Task item:
Retype exactly the lines that run from the line with "Select the 要確認 filter chip" to the final line of the entries, keeping both ends and nothing else.

Provided information:
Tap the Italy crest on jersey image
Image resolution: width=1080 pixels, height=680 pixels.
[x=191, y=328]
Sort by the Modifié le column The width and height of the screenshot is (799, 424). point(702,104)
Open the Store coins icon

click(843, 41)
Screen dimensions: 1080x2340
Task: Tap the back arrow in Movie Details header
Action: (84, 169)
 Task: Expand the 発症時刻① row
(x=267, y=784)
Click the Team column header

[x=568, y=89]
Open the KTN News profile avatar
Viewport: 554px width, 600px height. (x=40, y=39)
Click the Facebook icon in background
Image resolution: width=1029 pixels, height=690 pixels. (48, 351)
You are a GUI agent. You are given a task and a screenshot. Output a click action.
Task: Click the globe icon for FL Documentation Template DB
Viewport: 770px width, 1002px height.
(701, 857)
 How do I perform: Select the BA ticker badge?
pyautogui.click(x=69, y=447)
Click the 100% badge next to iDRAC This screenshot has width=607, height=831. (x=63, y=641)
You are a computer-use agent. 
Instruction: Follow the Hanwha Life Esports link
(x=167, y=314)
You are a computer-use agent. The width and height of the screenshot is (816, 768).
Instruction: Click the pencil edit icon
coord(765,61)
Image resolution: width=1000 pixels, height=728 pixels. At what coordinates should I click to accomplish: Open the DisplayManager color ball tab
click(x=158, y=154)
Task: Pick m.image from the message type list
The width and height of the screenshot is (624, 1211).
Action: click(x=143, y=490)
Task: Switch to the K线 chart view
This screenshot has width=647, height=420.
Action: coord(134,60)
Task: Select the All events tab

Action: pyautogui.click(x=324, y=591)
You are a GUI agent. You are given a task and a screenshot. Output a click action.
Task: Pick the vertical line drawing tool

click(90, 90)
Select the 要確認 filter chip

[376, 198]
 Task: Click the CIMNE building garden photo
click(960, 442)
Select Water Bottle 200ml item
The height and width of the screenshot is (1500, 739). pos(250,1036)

Answer to this problem:
Select the 要確認 filter chip

[376, 198]
 Task: Click the CIMNE building garden photo
click(960, 442)
Select Water Bottle 200ml item
The height and width of the screenshot is (1500, 739). pos(250,1036)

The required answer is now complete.